While I understand this gives good photos of details for identification, I believe this is not the point of this platform. As far as I’ve understood, the idea is to share data about encounters with wild specimens. I’ve messaged the person and explained the issue, and also linked the related part of the guidelines, but I got no answer and it keeps going on. Sometimes tens of observations a day.
Is there anything I can do in this case (flag them or mark them as casual etc), or have I understood the premise of the iNaturalist-platform wrong? Now that one spot on the map is getting a ridiculous amount of observations of a ridiculous amount of insect species. It really bugs (pun intended) me.
Since the organism is not in a place of its own choosing for the date/location of the observation, I’d suggest marking the observations as not wild in the Data Quality Assessment and writing a comment explaining to them that they should be using the date/location of the insect’s capture if they want it to be considered “wild” on iNaturalist.
A potential separate issue might be that they’re posting photos from a collection that’s not theirs, which isn’t what iNat’s really about. If you want to submit a ticket to iNat support with more details I can look into it.
IF and only if the insects are posted with the date and location of their capture (not the where they are now or the date of the photo), I think they’re OK to include on iNaturalist.
The iNaturalist observation records the encounter with an organism or recent evidence of an organism. Photos/sounds are evidence of the encounter, and can be made after the encounter (eg a pinned insect that was collected, or a spore print). As long as the encounter’s date/location are recorded accurately, then one shouldn’t vote that it’s inaccurate. In these cases the organism is, at the time of the encounter, where a human wants it to be, so it would be considered not wild on iNaturalist. Voting “no” for “Location is accurate” should be reserved for cases where it’s clear that the encounter was not at the marked location. For example, a photo clearly taken in the woods but with a location in the middle of a city.
In general, pinned insect specimen images can be extremely valuable. I work on bees, and there is a significant proportion of species that cannot be ID’d confidently from in-situ photos. I post many specimen photos myself, as vouchers for species that have few or no pictures on iNat (often, bee species that are relatively common have few records here, even if they’re easy to ID with a specimen, b/c they are hard to ID from the average user photo). As everyone else has said though, it’s crucial that the metadata are correct to when and where the specimen was collected, and when possible, who by.

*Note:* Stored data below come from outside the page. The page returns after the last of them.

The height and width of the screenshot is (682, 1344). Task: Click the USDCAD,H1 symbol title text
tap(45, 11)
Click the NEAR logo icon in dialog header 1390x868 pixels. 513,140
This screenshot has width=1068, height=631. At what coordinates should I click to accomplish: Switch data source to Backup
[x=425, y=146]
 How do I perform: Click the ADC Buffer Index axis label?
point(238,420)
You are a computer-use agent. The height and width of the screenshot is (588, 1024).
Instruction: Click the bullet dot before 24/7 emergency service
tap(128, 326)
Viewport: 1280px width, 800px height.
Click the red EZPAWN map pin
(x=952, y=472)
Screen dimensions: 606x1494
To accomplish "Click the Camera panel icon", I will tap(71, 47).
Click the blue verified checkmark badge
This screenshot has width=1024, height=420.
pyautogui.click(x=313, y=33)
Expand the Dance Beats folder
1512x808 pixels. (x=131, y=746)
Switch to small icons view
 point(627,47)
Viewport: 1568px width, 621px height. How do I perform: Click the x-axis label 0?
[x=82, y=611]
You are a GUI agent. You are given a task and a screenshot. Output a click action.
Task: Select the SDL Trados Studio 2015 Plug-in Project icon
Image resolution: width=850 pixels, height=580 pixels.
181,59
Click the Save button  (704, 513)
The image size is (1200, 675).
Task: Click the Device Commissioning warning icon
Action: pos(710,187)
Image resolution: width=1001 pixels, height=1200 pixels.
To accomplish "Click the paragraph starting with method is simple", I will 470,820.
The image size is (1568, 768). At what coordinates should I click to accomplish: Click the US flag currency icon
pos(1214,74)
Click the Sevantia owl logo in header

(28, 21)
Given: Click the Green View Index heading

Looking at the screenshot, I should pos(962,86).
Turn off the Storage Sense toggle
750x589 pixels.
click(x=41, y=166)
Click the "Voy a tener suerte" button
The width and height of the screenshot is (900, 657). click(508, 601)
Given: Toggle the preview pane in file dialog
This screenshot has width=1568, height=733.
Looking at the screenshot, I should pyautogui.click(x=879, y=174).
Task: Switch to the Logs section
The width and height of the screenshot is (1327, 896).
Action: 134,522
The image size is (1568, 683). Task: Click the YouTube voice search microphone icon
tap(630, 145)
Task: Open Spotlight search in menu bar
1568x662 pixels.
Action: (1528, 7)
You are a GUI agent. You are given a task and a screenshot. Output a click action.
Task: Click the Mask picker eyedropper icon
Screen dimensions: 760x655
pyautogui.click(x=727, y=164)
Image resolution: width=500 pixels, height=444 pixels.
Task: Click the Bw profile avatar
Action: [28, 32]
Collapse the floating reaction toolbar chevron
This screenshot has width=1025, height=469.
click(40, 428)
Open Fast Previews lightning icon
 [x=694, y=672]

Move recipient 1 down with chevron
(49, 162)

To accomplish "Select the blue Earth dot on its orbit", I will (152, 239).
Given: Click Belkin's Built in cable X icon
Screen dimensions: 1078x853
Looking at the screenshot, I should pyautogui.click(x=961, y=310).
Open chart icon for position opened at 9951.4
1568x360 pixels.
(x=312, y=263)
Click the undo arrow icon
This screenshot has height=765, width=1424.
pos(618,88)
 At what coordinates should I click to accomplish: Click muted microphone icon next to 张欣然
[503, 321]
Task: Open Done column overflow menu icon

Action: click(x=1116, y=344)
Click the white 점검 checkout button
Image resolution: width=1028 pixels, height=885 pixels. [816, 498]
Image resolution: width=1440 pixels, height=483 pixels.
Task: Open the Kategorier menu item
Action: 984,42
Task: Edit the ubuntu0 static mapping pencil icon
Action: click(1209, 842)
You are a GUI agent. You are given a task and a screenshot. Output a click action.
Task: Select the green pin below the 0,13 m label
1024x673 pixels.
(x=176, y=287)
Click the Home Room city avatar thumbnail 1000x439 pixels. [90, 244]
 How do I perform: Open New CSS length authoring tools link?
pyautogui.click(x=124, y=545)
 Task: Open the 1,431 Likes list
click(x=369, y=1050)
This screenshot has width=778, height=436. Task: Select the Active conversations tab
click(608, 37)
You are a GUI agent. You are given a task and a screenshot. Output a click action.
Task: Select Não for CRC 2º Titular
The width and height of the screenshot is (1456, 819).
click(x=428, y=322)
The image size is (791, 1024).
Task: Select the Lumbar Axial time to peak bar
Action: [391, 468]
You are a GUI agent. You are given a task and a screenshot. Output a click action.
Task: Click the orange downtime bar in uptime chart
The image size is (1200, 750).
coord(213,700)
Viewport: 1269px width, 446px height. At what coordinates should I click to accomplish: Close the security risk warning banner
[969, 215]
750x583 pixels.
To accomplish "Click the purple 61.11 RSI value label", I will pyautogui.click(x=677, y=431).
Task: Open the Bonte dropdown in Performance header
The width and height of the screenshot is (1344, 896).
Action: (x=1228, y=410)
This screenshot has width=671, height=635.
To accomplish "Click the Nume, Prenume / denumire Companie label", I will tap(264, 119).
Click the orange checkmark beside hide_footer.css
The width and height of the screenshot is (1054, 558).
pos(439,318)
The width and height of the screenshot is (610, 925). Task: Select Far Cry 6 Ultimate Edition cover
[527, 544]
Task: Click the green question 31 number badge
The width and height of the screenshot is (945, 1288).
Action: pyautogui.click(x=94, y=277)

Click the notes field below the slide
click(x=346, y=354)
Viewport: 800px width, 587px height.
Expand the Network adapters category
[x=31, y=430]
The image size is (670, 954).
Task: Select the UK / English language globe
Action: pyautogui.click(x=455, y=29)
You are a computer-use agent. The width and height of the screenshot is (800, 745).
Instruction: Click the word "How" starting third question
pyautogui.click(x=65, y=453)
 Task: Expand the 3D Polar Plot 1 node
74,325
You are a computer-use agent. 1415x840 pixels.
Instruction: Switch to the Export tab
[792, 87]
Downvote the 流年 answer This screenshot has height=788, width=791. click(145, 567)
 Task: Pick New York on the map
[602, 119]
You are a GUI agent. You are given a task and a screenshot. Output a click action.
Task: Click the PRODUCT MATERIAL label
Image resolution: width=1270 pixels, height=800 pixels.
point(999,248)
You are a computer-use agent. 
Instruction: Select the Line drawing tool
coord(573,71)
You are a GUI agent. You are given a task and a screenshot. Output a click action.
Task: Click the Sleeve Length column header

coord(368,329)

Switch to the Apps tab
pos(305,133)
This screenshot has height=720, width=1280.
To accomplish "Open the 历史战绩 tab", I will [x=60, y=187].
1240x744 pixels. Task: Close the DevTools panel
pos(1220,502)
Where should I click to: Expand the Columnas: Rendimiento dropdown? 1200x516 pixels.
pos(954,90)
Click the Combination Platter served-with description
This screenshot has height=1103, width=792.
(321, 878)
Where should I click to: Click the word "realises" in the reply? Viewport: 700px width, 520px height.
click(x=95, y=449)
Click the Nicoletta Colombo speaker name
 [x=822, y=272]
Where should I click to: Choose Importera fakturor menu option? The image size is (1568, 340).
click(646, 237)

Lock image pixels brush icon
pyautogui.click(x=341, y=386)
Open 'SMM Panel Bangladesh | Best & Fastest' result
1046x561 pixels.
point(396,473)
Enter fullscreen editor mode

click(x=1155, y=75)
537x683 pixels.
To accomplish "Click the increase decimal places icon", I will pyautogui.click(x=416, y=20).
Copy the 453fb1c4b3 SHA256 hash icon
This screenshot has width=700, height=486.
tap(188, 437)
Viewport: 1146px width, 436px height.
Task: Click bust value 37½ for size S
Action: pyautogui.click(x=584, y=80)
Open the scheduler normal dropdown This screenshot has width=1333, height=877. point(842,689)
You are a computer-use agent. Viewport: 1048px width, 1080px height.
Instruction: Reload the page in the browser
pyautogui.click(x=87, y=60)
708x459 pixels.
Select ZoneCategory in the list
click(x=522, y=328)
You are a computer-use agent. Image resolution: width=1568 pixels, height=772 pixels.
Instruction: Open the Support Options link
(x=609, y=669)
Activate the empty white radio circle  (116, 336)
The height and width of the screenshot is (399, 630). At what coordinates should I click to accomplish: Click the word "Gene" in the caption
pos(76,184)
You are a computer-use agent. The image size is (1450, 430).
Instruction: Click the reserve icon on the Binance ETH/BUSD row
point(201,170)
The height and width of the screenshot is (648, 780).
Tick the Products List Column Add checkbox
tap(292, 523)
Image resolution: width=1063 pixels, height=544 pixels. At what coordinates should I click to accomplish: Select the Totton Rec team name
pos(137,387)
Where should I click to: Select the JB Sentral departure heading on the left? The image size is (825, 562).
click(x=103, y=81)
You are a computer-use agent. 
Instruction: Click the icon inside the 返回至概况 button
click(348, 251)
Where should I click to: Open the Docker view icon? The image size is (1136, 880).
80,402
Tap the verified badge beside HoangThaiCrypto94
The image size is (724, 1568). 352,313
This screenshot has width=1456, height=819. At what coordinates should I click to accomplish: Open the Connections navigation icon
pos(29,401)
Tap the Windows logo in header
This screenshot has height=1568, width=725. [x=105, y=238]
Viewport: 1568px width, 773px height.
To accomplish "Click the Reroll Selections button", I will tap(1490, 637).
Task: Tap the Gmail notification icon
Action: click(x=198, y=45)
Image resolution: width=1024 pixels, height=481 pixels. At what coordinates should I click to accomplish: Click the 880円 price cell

I understand that. What I hear, in many cases species can differ in such minute details, that it’s impossible to photograph them without the subject being absolutely still; in many cases, dead. In this case the metadata, or the lack of, was the issue for me.
I’m by no means an expert in any way, but have spent so much time in nature all my life and having been taught a lot about it, that I can do some ID-ing. I mostly do it at a very coarse level and fill the “drop-down questions” about the entry, as well as the quality grade to the level I’m confident enough for. Clerical work in addition to my own observations, you could say. That’s how I noticed this case.
It’s always interesting to hear from people who know about things, so thank you for the perspective.